El 29 de septiembre de 1998, en momentos en que se encontraban en la fuente de soda
Cristal, ANA MARIA PICO, fue asesinada y MARIO JAIME MEJIA, TERESA CHACON JIMÉNEZ,
HUMBERTO PICO, HECTOR GARCES, BELISARIO MARIN, LUBIS BELTRÁN y HECTOR
LABARIQUE, resultaron heridos por la detonación de dos granadas PRB-426 lanzadas por
sujetos sin identificar contra el grupo de personas.
El 10 de octubre de 1998, fue lanzada una granada de fragmentación al interior del local
comercial Orlando’s Pizza, en el centro de la ciudad por sujetos que se movilizaban en moto. En
el hecho resultaron heridos HERNANDO VILLAMIZAR de 66 años y propietario del lugar, así
como CLAUDIA PATRICIA VILLAMIZAR de 36 y CARLOS CALDERÓN CASTRO.
59
El Espectador, enero 19 de 1997. p. 4ª.
131
El 15 de octubre de 1998, WALTER POLANCO PEÑARANDA de 24 años, JESUS MANUEL
BADILLO de 24 y EDGAR AUGUSTO CALDERON RODRIGUEZ de 26, fueron asesinados en horas
de la madrugada luego de que una residencia fuera allanada en un operativo conjunto de la
policía y ejército adscrito al batallón 45 Héroes de Majagual en el barrio Primero de Mayo.
Walter, Jesús Manuel y Edgar Augusto, eran presuntos guerrilleros, pero según testigos, no
hubo combate sino que fueron sorprendidos y ejecutados extrajudicialmente. Sus cuerpos
quedaron cubiertos con los colchones donde dormían.
El 16 de octubre de 1998, JUAN CARLOS CONTRERAS PUERTA, FREDDY MACIAS GOMEZ,
FABIAN CHACON y AMAURY BLANCO VELASQUEZ, todos obreros de construcción y que vivían
en barrios de invasión de la ciudad, fueron asesinados por miembros de un grupo armado que
portaba pistolas 9mm.
El 24 de octubre de 1998, BLANCA ALICIA TELLEZ de 50 años, fue asesinada en su residencia
entre las 11 y 12 de la noche, por hombres sin identificar que se movilizaban en un taxi nuevo
y sin placa, en el barrio Villarelys.
132
CRIMENES EN LAS ZONAS RURALES DE BARRANCABERMEJA
En octubre de 1983, el dirigente campesino ANGEL TOLOZA PONTON fue amenazado de muerte
por el grupo paramilitar MAS. Dos años después, el 25 de febrero de 1985, cuando se
desempeñaba como presidente de la ANUC “Línea Sincelejo” en la Seccional Magdalena Medio,
sufrió un atentado contra su vida del cual salió gravemente herido.
El 20 de octubre, los campesinos EUSTAQUIO VASQUEZ, EDGARDO OSPINA, ABEL HERRERA,
BENITO PARRA, GUILLERMO RODELO, JUSTO MADRIGAL, LUIS FIGUEROA, HERIBERTO
PUERTAS, PABLO BLANCO y JULIO HERRERA, fueron detenidos por unidades de la policía luego
del incendio de sus viviendas y el desalojo de sus parcelas en la vereda El Porvenir, siendo
luego llevados a la cárcel municipal.

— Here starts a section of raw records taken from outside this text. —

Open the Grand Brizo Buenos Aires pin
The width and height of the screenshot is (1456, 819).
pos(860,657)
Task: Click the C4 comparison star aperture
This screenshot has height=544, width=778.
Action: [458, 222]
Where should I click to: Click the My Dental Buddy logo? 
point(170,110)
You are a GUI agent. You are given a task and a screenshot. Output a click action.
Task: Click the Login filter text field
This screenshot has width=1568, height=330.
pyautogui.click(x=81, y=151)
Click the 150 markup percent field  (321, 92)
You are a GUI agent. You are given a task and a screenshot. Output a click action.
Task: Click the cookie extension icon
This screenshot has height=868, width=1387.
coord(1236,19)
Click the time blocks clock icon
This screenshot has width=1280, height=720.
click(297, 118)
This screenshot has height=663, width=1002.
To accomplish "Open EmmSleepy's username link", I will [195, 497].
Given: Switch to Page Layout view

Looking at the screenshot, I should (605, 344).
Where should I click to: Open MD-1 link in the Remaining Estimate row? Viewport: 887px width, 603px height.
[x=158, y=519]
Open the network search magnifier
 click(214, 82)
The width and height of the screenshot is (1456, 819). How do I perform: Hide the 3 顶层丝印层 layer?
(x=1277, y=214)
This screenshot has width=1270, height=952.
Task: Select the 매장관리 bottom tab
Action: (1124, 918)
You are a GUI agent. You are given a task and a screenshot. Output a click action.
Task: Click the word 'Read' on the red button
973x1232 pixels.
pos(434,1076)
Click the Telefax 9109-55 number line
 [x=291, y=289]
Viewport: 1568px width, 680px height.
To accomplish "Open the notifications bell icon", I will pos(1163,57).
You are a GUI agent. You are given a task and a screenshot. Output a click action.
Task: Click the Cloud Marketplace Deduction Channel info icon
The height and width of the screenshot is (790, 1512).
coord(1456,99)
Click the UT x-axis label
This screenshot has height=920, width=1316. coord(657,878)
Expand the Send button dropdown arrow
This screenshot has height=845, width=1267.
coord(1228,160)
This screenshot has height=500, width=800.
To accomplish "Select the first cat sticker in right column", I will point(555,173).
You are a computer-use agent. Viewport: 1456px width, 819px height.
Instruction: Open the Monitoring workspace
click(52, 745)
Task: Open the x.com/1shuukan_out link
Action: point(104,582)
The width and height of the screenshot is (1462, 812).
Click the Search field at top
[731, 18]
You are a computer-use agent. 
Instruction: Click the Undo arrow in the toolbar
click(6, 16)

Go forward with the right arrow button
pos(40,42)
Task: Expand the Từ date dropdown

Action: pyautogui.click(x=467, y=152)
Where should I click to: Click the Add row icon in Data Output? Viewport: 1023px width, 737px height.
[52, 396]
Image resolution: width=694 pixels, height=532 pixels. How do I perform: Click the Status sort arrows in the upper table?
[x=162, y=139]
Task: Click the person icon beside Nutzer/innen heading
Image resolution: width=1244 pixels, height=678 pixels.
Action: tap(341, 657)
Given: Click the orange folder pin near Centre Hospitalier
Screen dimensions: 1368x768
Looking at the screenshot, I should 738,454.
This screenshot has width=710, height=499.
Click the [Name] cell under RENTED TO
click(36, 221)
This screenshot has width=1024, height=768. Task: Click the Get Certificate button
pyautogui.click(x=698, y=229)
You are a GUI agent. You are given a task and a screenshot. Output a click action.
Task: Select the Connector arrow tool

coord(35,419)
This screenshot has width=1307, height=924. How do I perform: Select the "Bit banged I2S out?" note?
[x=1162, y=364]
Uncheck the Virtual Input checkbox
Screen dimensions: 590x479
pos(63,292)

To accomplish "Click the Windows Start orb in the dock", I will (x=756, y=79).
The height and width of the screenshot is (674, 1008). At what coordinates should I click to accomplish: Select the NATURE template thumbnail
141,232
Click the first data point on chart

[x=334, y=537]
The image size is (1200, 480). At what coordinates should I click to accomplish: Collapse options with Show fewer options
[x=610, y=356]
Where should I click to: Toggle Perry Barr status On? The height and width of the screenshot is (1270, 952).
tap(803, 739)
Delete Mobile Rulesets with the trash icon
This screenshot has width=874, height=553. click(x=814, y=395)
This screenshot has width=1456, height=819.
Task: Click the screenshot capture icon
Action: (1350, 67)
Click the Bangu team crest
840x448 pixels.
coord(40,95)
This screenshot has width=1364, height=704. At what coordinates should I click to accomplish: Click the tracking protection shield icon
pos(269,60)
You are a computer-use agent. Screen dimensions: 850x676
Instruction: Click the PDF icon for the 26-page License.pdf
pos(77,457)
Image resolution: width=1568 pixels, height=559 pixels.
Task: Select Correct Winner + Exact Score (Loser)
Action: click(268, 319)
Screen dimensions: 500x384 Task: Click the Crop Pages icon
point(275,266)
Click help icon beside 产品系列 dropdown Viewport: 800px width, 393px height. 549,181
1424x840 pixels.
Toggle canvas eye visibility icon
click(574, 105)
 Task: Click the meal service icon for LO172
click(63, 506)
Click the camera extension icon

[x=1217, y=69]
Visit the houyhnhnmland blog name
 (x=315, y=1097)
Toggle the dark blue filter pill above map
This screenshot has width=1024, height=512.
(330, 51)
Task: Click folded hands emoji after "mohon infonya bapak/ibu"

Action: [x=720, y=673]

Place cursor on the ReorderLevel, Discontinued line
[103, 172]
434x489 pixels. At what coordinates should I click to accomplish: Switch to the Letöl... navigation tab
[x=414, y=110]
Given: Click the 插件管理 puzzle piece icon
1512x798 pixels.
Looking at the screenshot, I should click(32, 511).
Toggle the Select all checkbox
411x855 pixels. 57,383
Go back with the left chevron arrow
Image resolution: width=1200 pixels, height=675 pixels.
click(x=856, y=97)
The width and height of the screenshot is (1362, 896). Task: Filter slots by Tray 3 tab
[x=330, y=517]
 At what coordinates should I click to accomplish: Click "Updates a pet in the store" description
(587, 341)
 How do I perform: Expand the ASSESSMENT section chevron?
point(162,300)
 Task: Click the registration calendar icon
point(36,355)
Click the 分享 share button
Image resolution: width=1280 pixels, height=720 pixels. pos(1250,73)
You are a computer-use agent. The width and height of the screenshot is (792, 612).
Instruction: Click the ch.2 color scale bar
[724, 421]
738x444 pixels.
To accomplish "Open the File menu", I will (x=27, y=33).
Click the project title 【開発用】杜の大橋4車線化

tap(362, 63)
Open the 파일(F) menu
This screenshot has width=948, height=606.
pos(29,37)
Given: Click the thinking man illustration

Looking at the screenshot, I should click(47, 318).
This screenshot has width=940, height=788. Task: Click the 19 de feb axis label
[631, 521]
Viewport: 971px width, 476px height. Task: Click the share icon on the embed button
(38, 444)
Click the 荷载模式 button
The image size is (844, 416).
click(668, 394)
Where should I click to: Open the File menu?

Efectivamente, en cumplimiento de una orden judicial
emanada del juzgado 6º de Instrucción Criminal Ambulante, fueron desalojadas 27 familias
campesinas residentes en la vereda El Porvenir, en la margen izquierda del río Sogamoso. El
desalojo ejecutado por la policía cuenta con la colaboración de personal empleado de la
Hacienda Candilejas, entre ellos, Luis Francisco Celis Díaz, empleado del terrateniente que dice
ser dueño de las tierras ya cultivadas. Juntos proceden a incendiar las viviendas y luego
detienen a los diez campesinos.
Las 27 familias desalojadas habían ocupado en forma pacífica una franja de tierra el 10 de
mayo de 1983. Desde entonces, se habían dedicado al cultivo de la tierra de modo que al
momento de los hechos estaban próximos a la cosecha y tenían avanzadas las plantaciones de
frutales y pastos. En forma oportunista, tal y como lo calificaron los campesinos, el
terrateniente Álvaro Maceos Duarte, comenzó el reclamo de esas tierras como de su propiedad
iniciando el hostigamiento que culminó con el desalojo.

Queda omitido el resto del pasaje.